- **Brief**
Look through the entries below and return all lines including the word "will".

- **Data extracts**
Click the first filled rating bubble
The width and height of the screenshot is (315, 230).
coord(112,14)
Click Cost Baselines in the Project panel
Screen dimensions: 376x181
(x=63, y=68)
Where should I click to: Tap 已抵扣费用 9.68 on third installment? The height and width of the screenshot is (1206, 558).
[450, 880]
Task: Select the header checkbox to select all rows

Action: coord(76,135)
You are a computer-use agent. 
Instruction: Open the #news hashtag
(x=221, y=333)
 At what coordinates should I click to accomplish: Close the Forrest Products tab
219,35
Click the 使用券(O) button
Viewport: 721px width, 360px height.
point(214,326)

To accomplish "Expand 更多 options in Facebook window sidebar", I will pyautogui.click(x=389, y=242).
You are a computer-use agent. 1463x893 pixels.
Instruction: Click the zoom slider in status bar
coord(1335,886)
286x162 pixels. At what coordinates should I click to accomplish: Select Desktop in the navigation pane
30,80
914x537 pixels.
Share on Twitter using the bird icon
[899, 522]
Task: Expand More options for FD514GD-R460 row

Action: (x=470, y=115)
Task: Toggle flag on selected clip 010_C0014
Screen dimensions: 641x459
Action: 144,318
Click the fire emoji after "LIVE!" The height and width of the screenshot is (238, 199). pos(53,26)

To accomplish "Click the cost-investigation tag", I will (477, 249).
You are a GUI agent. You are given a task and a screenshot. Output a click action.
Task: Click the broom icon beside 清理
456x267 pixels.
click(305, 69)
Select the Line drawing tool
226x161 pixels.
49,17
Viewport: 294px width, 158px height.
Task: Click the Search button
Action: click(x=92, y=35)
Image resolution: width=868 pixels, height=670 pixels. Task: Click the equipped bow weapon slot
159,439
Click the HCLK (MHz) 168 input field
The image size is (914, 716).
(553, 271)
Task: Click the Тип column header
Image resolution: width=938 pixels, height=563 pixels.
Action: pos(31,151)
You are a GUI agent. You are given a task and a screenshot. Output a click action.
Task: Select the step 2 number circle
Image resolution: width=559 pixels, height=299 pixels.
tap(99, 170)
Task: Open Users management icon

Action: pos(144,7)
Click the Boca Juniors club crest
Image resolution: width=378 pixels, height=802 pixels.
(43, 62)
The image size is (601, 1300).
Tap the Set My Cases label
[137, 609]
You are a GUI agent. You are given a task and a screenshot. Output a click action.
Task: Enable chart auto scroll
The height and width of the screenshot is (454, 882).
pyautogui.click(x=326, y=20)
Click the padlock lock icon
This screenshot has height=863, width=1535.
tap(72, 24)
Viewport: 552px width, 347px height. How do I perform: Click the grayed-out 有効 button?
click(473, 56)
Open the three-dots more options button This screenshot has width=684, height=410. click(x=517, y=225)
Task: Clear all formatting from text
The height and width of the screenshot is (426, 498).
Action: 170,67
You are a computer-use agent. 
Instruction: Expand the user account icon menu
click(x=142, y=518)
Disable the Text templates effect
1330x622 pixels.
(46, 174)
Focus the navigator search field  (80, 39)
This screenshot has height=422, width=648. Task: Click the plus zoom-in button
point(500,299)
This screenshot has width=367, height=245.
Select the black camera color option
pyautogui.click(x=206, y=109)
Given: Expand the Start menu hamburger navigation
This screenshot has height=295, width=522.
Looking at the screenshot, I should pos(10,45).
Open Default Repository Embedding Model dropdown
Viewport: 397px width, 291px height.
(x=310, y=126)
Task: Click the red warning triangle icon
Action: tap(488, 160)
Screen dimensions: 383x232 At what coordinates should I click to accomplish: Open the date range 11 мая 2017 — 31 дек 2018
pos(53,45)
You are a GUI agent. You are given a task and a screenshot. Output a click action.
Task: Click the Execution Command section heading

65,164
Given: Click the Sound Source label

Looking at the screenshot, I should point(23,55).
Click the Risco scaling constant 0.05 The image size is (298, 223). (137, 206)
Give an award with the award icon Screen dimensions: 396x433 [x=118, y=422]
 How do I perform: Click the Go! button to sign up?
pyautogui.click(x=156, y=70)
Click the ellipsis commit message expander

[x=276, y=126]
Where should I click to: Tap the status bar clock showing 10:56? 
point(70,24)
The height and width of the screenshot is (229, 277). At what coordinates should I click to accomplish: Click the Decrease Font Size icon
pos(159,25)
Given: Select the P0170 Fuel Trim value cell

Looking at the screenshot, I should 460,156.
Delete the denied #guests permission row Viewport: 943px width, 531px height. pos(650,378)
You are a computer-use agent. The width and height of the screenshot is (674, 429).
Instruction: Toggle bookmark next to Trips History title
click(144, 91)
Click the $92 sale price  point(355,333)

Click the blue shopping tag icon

- **Response below**
To accomplish "Expand 更多 options in Facebook window sidebar", I will pyautogui.click(x=389, y=242).
To accomplish "Click the cost-investigation tag", I will (477, 249).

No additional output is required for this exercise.